● **To do**: Turn each of the records below into a JSON list of strings, with one string for every line and no strings for blank lines.

____________________

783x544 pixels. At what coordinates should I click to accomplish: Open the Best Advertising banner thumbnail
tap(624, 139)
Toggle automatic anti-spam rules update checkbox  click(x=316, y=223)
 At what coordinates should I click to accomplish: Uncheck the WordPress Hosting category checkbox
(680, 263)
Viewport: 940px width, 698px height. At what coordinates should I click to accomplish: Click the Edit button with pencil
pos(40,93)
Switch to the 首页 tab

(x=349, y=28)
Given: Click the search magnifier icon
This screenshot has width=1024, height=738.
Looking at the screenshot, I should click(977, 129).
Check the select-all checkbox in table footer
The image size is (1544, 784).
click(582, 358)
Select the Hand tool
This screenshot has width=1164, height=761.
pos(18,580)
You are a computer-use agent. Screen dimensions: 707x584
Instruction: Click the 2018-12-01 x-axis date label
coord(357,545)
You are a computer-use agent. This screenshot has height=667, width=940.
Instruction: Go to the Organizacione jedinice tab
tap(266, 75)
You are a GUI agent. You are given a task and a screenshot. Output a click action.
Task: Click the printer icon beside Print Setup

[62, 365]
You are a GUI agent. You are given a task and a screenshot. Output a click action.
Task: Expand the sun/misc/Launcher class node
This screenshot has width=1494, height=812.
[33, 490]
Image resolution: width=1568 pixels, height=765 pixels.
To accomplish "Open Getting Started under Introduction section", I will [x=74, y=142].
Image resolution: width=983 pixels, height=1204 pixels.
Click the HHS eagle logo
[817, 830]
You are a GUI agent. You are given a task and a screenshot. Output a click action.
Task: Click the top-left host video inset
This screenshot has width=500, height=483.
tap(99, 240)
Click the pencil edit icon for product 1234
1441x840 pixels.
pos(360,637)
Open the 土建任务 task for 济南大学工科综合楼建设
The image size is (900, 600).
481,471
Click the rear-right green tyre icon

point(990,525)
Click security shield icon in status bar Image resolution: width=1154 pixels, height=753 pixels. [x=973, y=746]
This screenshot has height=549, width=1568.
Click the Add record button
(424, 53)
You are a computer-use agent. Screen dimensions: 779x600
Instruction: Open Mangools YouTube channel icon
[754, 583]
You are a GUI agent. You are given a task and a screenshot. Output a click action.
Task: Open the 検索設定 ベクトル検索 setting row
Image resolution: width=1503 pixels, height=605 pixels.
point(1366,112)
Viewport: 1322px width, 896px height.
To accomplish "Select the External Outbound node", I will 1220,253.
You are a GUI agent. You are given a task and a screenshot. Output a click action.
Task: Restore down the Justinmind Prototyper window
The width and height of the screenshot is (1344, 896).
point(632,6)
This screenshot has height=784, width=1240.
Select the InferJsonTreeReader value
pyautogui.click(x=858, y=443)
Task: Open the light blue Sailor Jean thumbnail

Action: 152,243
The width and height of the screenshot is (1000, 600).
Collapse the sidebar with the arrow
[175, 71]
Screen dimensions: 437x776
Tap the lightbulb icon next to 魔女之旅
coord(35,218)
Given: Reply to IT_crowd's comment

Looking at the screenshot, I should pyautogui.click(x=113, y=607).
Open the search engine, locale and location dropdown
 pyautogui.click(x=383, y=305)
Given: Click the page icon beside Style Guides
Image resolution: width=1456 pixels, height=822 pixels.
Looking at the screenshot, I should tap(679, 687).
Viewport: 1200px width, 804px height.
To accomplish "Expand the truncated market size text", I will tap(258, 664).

____________________

● **Expected output**:
[
  "783x544 pixels. At what coordinates should I click to accomplish: Open the Best Advertising banner thumbnail",
  "tap(624, 139)",
  "Toggle automatic anti-spam rules update checkbox  click(x=316, y=223)",
  " At what coordinates should I click to accomplish: Uncheck the WordPress Hosting category checkbox",
  "(680, 263)",
  "Viewport: 940px width, 698px height. At what coordinates should I click to accomplish: Click the Edit button with pencil",
  "pos(40,93)",
  "Switch to the 首页 tab",
  "(x=349, y=28)",
  "Given: Click the search magnifier icon",
  "This screenshot has width=1024, height=738.",
  "Looking at the screenshot, I should click(977, 129).",
  "Check the select-all checkbox in table footer",
  "The image size is (1544, 784).",
  "click(582, 358)",
  "Select the Hand tool",
  "This screenshot has width=1164, height=761.",
  "pos(18,580)",
  "You are a computer-use agent. Screen dimensions: 707x584",
  "Instruction: Click the 2018-12-01 x-axis date label",
  "coord(357,545)",
  "You are a computer-use agent. This screenshot has height=667, width=940.",
  "Instruction: Go to the Organizacione jedinice tab",
  "tap(266, 75)",
  "You are a GUI agent. You are given a task and a screenshot. Output a click action.",
  "Task: Click the printer icon beside Print Setup",
  "[62, 365]",
  "You are a GUI agent. You are given a task and a screenshot. Output a click action.",
  "Task: Expand the sun/misc/Launcher class node",
  "This screenshot has width=1494, height=812.",
  "[33, 490]",
  "Image resolution: width=1568 pixels, height=765 pixels.",
  "To accomplish \"Open Getting Started under Introduction section\", I will [x=74, y=142].",
  "Image resolution: width=983 pixels, height=1204 pixels.",
  "Click the HHS eagle logo",
  "[817, 830]",
  "You are a GUI agent. You are given a task and a screenshot. Output a click action.",
  "Task: Click the top-left host video inset",
  "This screenshot has width=500, height=483.",
  "tap(99, 240)",
  "Click the pencil edit icon for product 1234",
  "1441x840 pixels.",
  "pos(360,637)",
  "Open the 土建任务 task for 济南大学工科综合楼建设",
  "The image size is (900, 600).",
  "481,471",
  "Click the rear-right green tyre icon",
  "point(990,525)",
  "Click security shield icon in status bar Image resolution: width=1154 pixels, height=753 pixels. [x=973, y=746]",
  "This screenshot has height=549, width=1568.",
  "Click the Add record button",
  "(424, 53)",
  "You are a computer-use agent. Screen dimensions: 779x600",
  "Instruction: Open Mangools YouTube channel icon",
  "[754, 583]",
  "You are a GUI agent. You are given a task and a screenshot. Output a click action.",
  "Task: Open the 検索設定 ベクトル検索 setting row",
  "Image resolution: width=1503 pixels, height=605 pixels.",
  "point(1366,112)",
  "Viewport: 1322px width, 896px height.",
  "To accomplish \"Select the External Outbound node\", I will 1220,253.",
  "You are a GUI agent. You are given a task and a screenshot. Output a click action.",
  "Task: Restore down the Justinmind Prototyper window",
  "The width and height of the screenshot is (1344, 896).",
  "point(632,6)",
  "This screenshot has height=784, width=1240.",
  "Select the InferJsonTreeReader value",
  "pyautogui.click(x=858, y=443)",
  "Task: Open the light blue Sailor Jean thumbnail",
  "Action: 152,243",
  "The width and height of the screenshot is (1000, 600).",
  "Collapse the sidebar with the arrow",
  "[175, 71]",
  "Screen dimensions: 437x776",
  "Tap the lightbulb icon next to 魔女之旅",
  "coord(35,218)",
  "Given: Reply to IT_crowd's comment",
  "Looking at the screenshot, I should pyautogui.click(x=113, y=607).",
  "Open the search engine, locale and location dropdown",
  " pyautogui.click(x=383, y=305)",
  "Given: Click the page icon beside Style Guides",
  "Image resolution: width=1456 pixels, height=822 pixels.",
  "Looking at the screenshot, I should tap(679, 687).",
  "Viewport: 1200px width, 804px height.",
  "To accomplish \"Expand the truncated market size text\", I will tap(258, 664)."
]